Être privatif, c’est celui qui n’exprime qu’un défaut, & l’absence de quelque qualité réelle : tels sont l’aveuglement, les ténebres, la mort. On transforme souvent par une notion imaginaire ces privations en êtres réels, & on leur donne gratuitement des attributs positifs : cependant c’est un abus, & l’être privatif n’est autre chose que la négation de tout ce qui convient à l’être positif.

Être permanent, c’est celui qui a toutes ses déterminations essentielles à la fois. Un horloge est un être permanent, dont toutes les parties existent ensemble.

Être successif, c’est celui dont les déterminations essentielles sont successives : tel est le mouvement, dont une détermination n’existe qu’après l’autre.

Être simple, composé, fini, infini, nécessaire, contingent, vrai ; voyez-en les articles. Article de M. Formey.

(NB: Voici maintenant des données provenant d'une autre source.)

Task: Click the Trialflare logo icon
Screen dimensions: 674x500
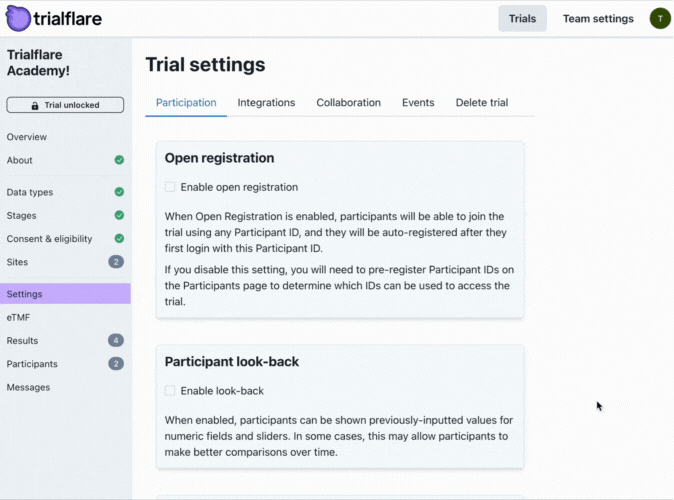Action: click(18, 18)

Être moral, (Droit nat.) Les êtres moraux sont certaines modifications attachées aux choses, soit essentiellement par la volonté divine, soit par institution humaine pour le bonheur & l’avantage des hommes dans la société, autant qu’elle est susceptible d’ordre & de beauté, par opposition à la vie des bêtes.

Tous les êtres moraux essentiellement attachés aux choses, peuvent être réduits à deux, le droit & l’obligation : c’est-là du moins le fondement de toute moralité ; car on ne reconnoît rien de moral, soit dans les actions, soit dans les personnes, qui ne vienne ou de ce que l’on a droit d’agir d’une certaine maniere, ou de ce que l’on y est obligé.

Les êtres moraux qui ont été produits par l’institution divine, ne peuvent être anéantis que par le créateur : ceux qui procedent de la volonté des hommes, s’abolissent par un effet de la même volonté, sans pourtant que la substance physique des personnes reçoive en elle-même le moindre changement. Par exemple, quand un gentilhomme est dégradé, il ne perd que les droits de la noblesse ; tout ce qu’il tenoit de la nature subsiste toujours en son entier : c’est ce qu’exprime si bien le beau mot de Démetrius de Phalere, lorsqu’on eut appris à ce philosophe que les Athéniens avoient renversé ses statues ; mais, répondit-il, ils n’ont pas renversé la vertu en considération de laquelle ils me les avoient dressées. Article de M. le Chevalier de Jaucourt.

Être sensitif ou Ame, voyez Evidence.

Être suprème, Dieu, premiere cause, intelligence par essence. Voyez Evidence.